Sœur Rosemary Nyirumbe de la Congrégation religieuse du Sacré-Cœur de Jésus, nominée pour le prix 2020 de la Fondation Varkey pour les enseignants du monde entier. Domaine public Sœur Rosemary Nyirumbe de la Congrégation religieuse du Sacré-Cœur de Jésus, nominée pour le prix 2020 de la Fondation Varkey pour les enseignants du monde entier.
Domaine public

Ce fut en 1986, alors que l’Armée de résistance au Seigneur, un groupe rebelle tristement célèbre qui terrorisait les populations du nord de l'Ouganda, était au plus fort de ses activités dans ce pays enclavé d'Afrique de l'Est. Une jeune religieuse catholique, qui venait de faire profession de religion se sentit désespérée au regard des tortures que les gens subissaient aux mains des rebelles.
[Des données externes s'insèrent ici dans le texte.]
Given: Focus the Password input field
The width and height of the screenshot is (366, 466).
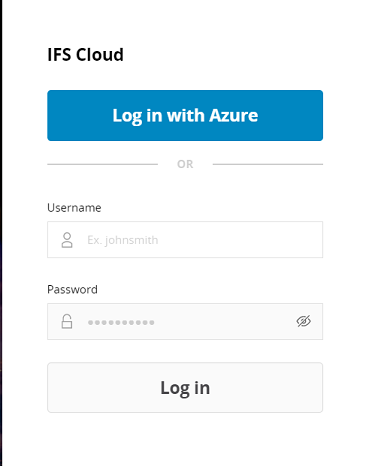Looking at the screenshot, I should [185, 321].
Dans l'une de ses nombreuses conférences, la Sr. Rosemary Nyirumbe de la Congrégation religieuse du Sacré-Cœur de Jésus raconte que les rebelles ont enlevé des enfants à leurs parents sous la menace des armes, transformant les jeunes garçons en des enfants soldats tout en forçant les filles à devenir des esclaves sexuelles.

Dans une interview avec ACI Afrique, la Sr. Rosemary a raconté comment en rentrant chez elles étant enceintes des rebelles, les filles ont été rejetées par la société qui "ne voulait rien avoir à faire avec les enfants des rebelles".
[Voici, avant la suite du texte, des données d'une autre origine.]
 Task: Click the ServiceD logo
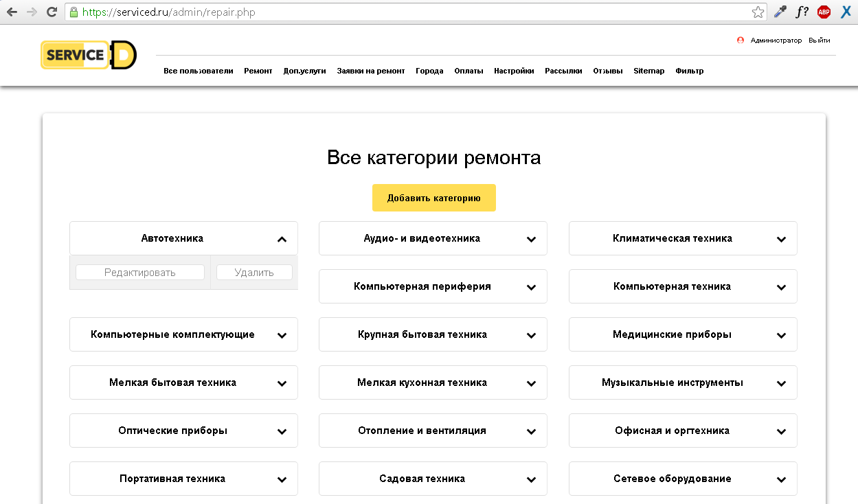(x=89, y=55)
"Lorsque ces jeunes filles ont été arrachées de leurs écoles, mariées aux rebelles et tombées enceintes, personne ne voulait les récupérer. La société ne voulait rien avoir à faire avec les enfants des rebelles et ils étaient donc rejetés, même par leurs familles", dit la Sœur Rosemary.

Remplie de sympathie et d'un profond désir de changer la vie des jeunes filles dont l'éducation a été interrompue, la religieuse du Sacré-Cœur de Jésus a obtenu l'autorisation de Mgr John Baptist Odama de l'archidiocèse de Gulu en Ouganda de créer une école qui accueillerait les mères mineures considérées comme des rejetées par la société.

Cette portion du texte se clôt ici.